**Extract:**
Examine pyodbc an Open-Source Module to Access to ODBC Databases

By: Hristo Hristov | Updated: 2022-06-24 | Comments (1) | Related: > Python

Problem

Python is a versatile programming language used for data analytics, scripting, automation and much more. In our thematic series so far, we have examined the basics of Python such as data types, how to create and call functions and more. Now let us examine how to use extra functionality, typically provided by external Python modules. One such functionality is connecting to a database and data extraction with Python scripts.

Solution

In this tutorial we examine pyodbc, an open-source module that provides easy access to ODBC databases. The module supports both DDL and DML statements. I will use my environment with VSCode and run a Python script file from it. If you do not have a similar environment configured, then check out this tip. Assuming you followed that article and have VS Code, you can create a new file and save it with a .pyextension. Then hit ctrl+shift+p and from the dialog choose Python: Select Interpreter and then select your preferred environment. From there, to install the pyodbc package, either open the environment's terminal from Anaconda or install directly from the VS code terminal. In the latter case you will have to prepend py to ensure you are invoking the Python system variable:

Running this command, you should be all set to begin this tip.

Getting started

Database Connection

First and foremost, we must establish a connection to our database. To do so, we will make a connection variable and invoke the connection method:

conn = pyodbc.connect('DRIVER= {ODBC Driver 17 for SQL Server}; \
                        SERVER=.; \
                        DATABASE=AdventureWorks2019; \
                        Trusted_Connection=yes')

All arguments are required:

Driver: In case you don't have one head to here
Server: in this example localdbdenoted as .
Database: in this example AdventureWorks2019

Trusted_connection: use to skip username and password if using windows authentication. If using a Microsoft SQL Server login, then the connection string will look like this. Note UID and PWD:

conn = pyodbc.connect('DRIVER= {ODBC Driver 18 for SQL Server}; \
                        SERVER=.; \
                        DATABASE=AdventureWorks2019; \
                        UID=user_name;\
                        PWD=your_password')

**Supplied records:**

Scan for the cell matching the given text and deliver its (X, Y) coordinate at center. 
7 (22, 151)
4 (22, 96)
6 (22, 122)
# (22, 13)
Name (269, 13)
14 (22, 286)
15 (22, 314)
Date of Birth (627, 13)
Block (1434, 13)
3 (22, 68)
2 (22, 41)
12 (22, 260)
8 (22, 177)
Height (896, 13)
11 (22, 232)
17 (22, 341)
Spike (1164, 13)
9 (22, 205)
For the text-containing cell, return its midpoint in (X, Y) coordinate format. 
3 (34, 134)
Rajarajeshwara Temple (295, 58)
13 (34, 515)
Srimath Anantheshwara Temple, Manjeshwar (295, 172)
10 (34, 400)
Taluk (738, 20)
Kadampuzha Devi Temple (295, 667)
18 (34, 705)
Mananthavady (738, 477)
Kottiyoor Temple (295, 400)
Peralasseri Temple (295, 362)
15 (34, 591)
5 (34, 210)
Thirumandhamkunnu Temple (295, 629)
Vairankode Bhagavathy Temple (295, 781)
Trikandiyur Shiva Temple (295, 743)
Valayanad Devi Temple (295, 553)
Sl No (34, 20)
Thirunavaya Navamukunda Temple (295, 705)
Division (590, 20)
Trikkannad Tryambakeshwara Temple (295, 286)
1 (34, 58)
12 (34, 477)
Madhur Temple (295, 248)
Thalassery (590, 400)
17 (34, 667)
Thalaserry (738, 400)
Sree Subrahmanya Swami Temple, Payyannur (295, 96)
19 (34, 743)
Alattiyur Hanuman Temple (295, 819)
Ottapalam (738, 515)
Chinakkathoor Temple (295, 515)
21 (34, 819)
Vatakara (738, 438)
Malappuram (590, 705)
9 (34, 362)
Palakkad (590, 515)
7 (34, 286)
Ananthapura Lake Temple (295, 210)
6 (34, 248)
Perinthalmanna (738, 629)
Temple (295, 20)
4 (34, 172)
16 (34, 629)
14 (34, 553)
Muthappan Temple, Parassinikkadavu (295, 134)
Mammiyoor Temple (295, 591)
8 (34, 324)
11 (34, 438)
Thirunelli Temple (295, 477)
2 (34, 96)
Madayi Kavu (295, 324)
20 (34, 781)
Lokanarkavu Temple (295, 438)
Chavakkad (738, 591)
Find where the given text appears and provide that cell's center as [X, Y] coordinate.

**Instruction A:** According to the pyodbc tutorial, which two kinds of statements does the module support?
**Instruction B:** List every keyword that is assigned a value in the first connection string shown in the pyodbc tutorial.

**Task response A:** DDL and DML statements.

**Task response B:** DRIVER, SERVER, DATABASE, Trusted_Connection